One thing to note is that this "local" catalog only contains the information for the images imported locally or downloaded from the master library in the cloud.  The "local Libraries" for Lightroom on the desktop and on each mobile device will contain different content depending upon what is sync'd from the Adobe Cloud master.


----------



## Jim Wilde (May 3, 2022)

clee01l said:


> One thing to note is that this "local" catalog only contains the information for the images imported locally or downloaded from the master library in the cloud.  The "local Libraries" for Lightroom on the desktop and on each mobile device will contain different content depending upon what is sync'd from the Adobe Cloud master.


Yes, the local catalog will contain local-specific data such as which files and smart previews are currently stored locally, but the local catalog will also contain all the metadata relating to all the images in the user's library.
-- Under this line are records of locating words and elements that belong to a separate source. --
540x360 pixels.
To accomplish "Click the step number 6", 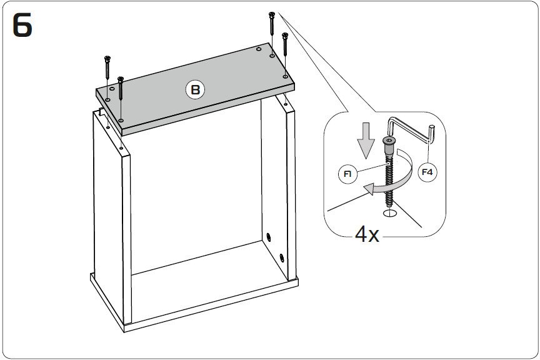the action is pos(22,25).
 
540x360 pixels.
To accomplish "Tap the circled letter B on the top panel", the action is pos(195,89).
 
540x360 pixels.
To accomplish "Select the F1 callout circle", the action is pos(348,174).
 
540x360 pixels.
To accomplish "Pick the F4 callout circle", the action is pos(428,171).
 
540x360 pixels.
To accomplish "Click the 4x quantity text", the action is pos(367,234).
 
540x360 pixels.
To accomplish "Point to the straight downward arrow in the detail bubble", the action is pos(366,141).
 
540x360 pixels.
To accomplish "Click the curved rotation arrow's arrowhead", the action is pos(369,189).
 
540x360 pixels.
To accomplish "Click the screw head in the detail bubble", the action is pos(389,140).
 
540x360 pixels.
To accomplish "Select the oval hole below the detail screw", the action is pos(390,213).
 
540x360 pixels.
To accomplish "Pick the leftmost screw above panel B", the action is pos(108,67).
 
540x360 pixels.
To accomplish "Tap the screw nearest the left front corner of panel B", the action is pos(121,89).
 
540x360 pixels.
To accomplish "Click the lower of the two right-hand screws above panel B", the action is pos(285,44).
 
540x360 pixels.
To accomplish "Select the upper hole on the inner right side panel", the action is pos(269,237).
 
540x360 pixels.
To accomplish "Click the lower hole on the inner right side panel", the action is pos(282,258).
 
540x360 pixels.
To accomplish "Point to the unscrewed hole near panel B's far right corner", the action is pos(259,49).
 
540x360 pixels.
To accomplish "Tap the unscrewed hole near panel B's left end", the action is pos(112,89).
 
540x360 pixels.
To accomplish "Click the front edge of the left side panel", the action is pos(126,239).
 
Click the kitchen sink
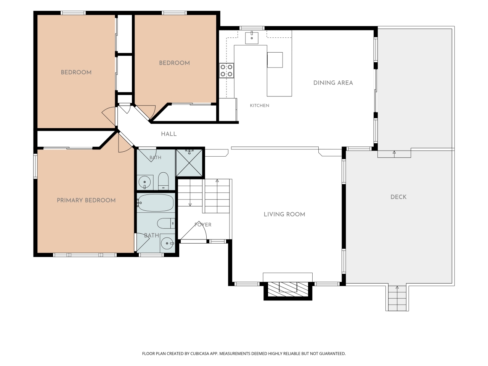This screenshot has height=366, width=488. pyautogui.click(x=252, y=38)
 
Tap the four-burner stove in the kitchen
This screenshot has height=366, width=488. pyautogui.click(x=226, y=71)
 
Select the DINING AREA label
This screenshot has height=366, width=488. pyautogui.click(x=333, y=83)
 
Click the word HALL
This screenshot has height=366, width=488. pyautogui.click(x=169, y=134)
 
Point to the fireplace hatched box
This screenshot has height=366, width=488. pyautogui.click(x=288, y=289)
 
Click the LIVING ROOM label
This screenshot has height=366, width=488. pyautogui.click(x=284, y=214)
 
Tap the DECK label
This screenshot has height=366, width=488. pyautogui.click(x=398, y=197)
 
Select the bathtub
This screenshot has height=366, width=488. pyautogui.click(x=156, y=203)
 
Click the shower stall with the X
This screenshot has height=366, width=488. pyautogui.click(x=189, y=163)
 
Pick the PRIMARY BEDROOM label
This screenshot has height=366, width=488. pyautogui.click(x=86, y=201)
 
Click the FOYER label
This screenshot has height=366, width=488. pyautogui.click(x=203, y=225)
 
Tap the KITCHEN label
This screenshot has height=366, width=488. pyautogui.click(x=260, y=106)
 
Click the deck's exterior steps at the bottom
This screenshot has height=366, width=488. pyautogui.click(x=397, y=298)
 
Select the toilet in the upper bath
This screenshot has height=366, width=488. pyautogui.click(x=164, y=181)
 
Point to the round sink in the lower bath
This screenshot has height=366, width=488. pyautogui.click(x=167, y=243)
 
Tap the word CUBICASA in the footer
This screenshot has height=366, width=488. pyautogui.click(x=200, y=353)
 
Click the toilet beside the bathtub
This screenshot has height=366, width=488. pyautogui.click(x=166, y=223)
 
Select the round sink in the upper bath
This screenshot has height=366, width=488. pyautogui.click(x=145, y=182)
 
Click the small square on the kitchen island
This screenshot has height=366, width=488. pyautogui.click(x=275, y=60)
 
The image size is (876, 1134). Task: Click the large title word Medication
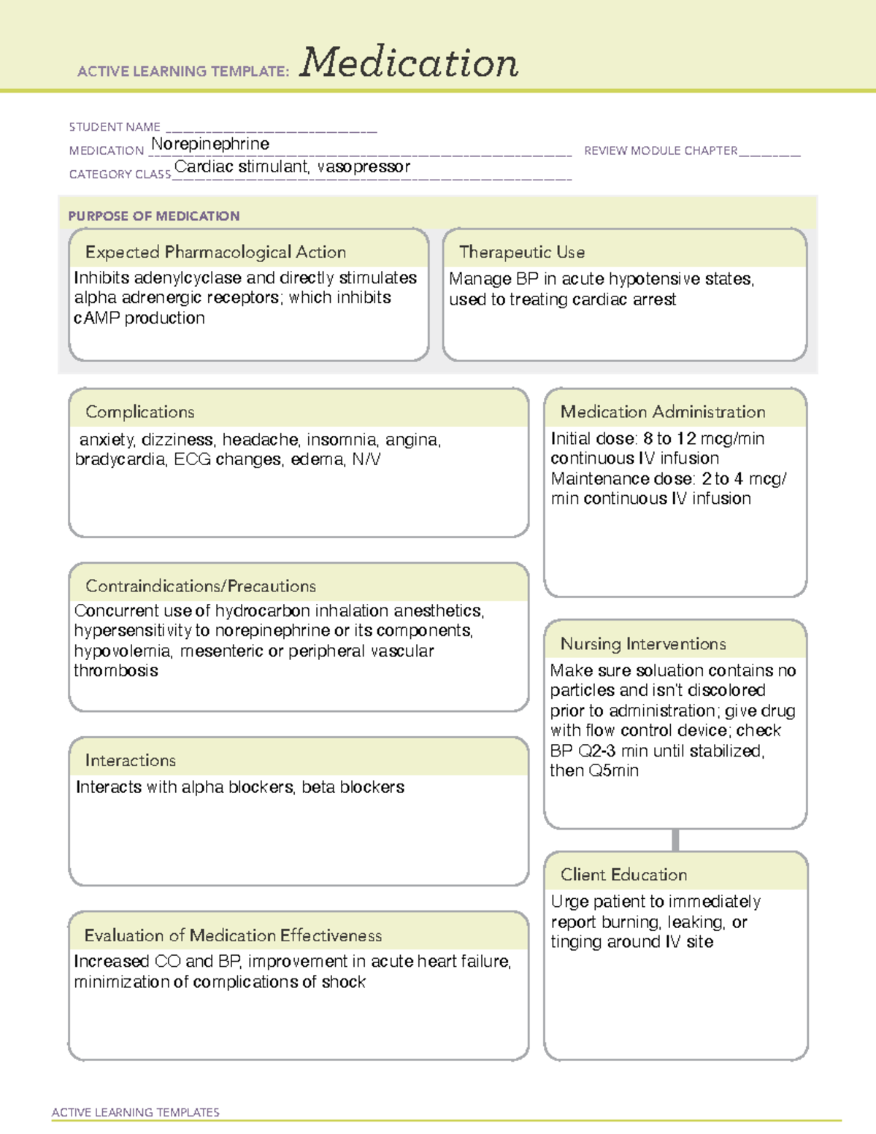point(409,63)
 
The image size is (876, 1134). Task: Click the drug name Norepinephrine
point(210,144)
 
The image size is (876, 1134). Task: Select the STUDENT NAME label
point(115,127)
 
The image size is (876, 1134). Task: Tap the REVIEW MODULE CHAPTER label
point(661,150)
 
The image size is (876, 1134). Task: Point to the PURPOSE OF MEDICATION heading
point(153,216)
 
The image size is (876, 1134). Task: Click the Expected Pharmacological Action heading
point(215,252)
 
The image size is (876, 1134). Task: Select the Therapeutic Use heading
point(521,252)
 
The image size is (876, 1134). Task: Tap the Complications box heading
point(139,412)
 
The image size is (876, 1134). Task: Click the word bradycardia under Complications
point(120,459)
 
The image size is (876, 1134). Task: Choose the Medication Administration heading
point(662,412)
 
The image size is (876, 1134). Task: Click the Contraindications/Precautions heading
point(200,586)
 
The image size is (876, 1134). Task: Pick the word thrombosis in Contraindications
point(116,671)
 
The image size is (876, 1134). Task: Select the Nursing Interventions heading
point(642,644)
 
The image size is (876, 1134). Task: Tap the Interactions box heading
point(130,761)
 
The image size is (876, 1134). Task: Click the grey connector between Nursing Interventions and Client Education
point(675,840)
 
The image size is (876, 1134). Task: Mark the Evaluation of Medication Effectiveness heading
point(233,935)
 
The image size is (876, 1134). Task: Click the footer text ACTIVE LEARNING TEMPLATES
point(136,1112)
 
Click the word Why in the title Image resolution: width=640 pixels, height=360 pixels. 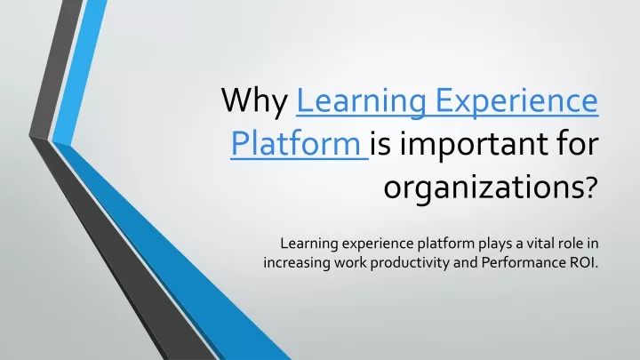254,101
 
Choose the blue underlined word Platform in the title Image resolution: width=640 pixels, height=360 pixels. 295,144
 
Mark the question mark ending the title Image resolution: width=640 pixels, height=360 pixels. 589,186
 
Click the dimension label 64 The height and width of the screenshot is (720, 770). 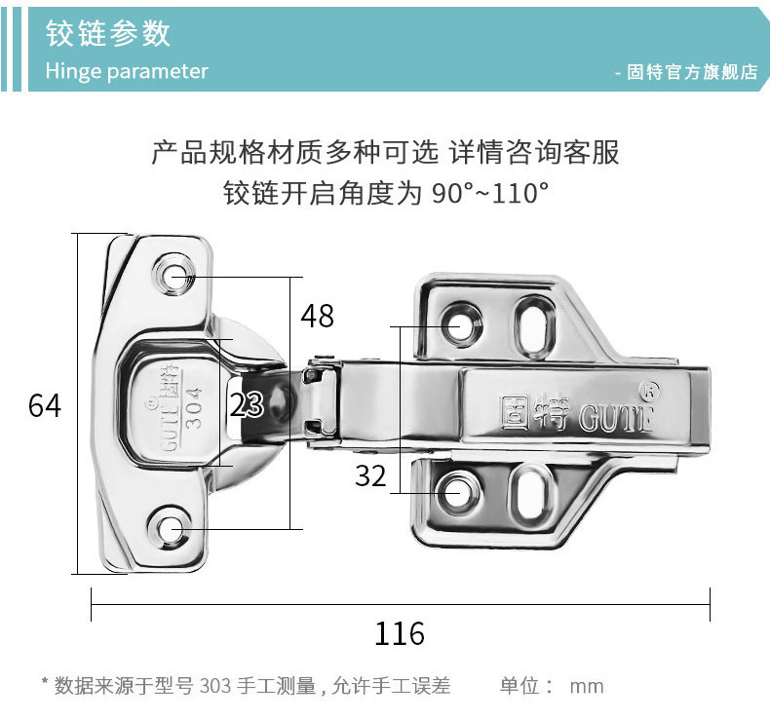45,405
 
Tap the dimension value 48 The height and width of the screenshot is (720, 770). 317,316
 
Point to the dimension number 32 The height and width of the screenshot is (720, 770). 370,476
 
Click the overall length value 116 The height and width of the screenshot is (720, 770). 400,634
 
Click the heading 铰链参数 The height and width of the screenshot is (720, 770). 108,34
All of the filter bar searches are conducted using the local catalog, so it follows that all the metadata information for all images has to be stored in those local catalogs.


----------



## Rob_Cullen (May 4, 2022)

Great advice from both Jim and Cletus, and good to know the details.  
Thanks @Jim Wilde  and @clee01l
When giving my advice (especially to beginners) I would rather not confuse the issue. As with BobT looking for a Catalog as if it were the same as a Lightroom-Classic catalog that can be copied, backed up, etc.


----------



## PhilBurton (May 4, 2022)

clee01l said:


> In regard to Lightroom and the Adobe Cloud. Adobe maintains the integrity of the CURRENT data only. There is no backup of earlier data states except for the retention of the last 60 days of deleted image files. If you make a mistake, you can’t go back to an earlier catalog state and recover. And if you delete an image file by mistake, it is unrecoverable after 60 days.
> 
> All of the above are available with a system backup and Lightroom Classic backup catalogs.
> 
> ...


Clee,

Just a possibly uninformed guess here.  and I may be oversimplifying a lot.

LrC users are more experienced with PCs and their issues than LR users.  If so, then LR uses aren't as attuned to issues of backup and generations of backup as are LrC users.  And Adobe is addressing the concerns of each user set accordingly.


----------



## johnbeardy (May 4, 2022)

Rob_Cullen said:


> When giving my advice (especially to beginners) I would rather not confuse the issue. As with BobT looking for a Catalog as if it were the same as a Lightroom-Classic catalog that can be copied, backed up, etc.



That risk of confusion is why I'd avoid saying that Cloudy Lightroom has a catalogue other than the one that's out of reach up in Adobe's cloud. Folk need shocking out of the assumption that it's as important as the Classic Lightroom catalogue. It's just an "offline cache" or "local cache".


----------



## Guido Belli (May 4, 2022)

Thank you for the enlightening details you gurus have provided. Very interesting but one question is still unanswered. 
Since the “master” database sits on Adobe’s servers, it would be interesting to know Adobe's security policy.
Maybe you find this page interesting https://status.adobe.com/cloud/creative_cloud . It reports Lightroom (Cloud based) staus and maintenance schedule.


----------



## Conrad Chavez (May 4, 2022)

Guido Belli said:


> Thank you for the enlightening details you gurus have provided. Very interesting but one question is still unanswered.
> Since the “master” database sits on Adobe’s servers, it would be interesting to know Adobe's security policy.


Adobe has this page, that leads to additional links: Creative Cloud Security
Also, you can subscribe to an email newsletter that lists the latest vulnerabilities. Go to the Security Bulletins and Advisories page, expand Notify Me in the sidebar, and you can subscribe to a newsletter and, more importantly, Adobe Security Notifications. Or you can just read the bulletin links on that page.


----------



## Guido Belli (May 4, 2022)

Conrad Chavez said:


> Adobe has this page, that leads to additional links: Creative Cloud Security
> Also, you can subscribe to an email newsletter that lists the latest vulnerabilities. Go to the Security Bulletins and Advisories page, expand Notify Me in the sidebar, and you can subscribe to a newsletter and, more importantly, Adobe Security Notifications. Or you can just read the bulletin links on that page.


Thank you!


----------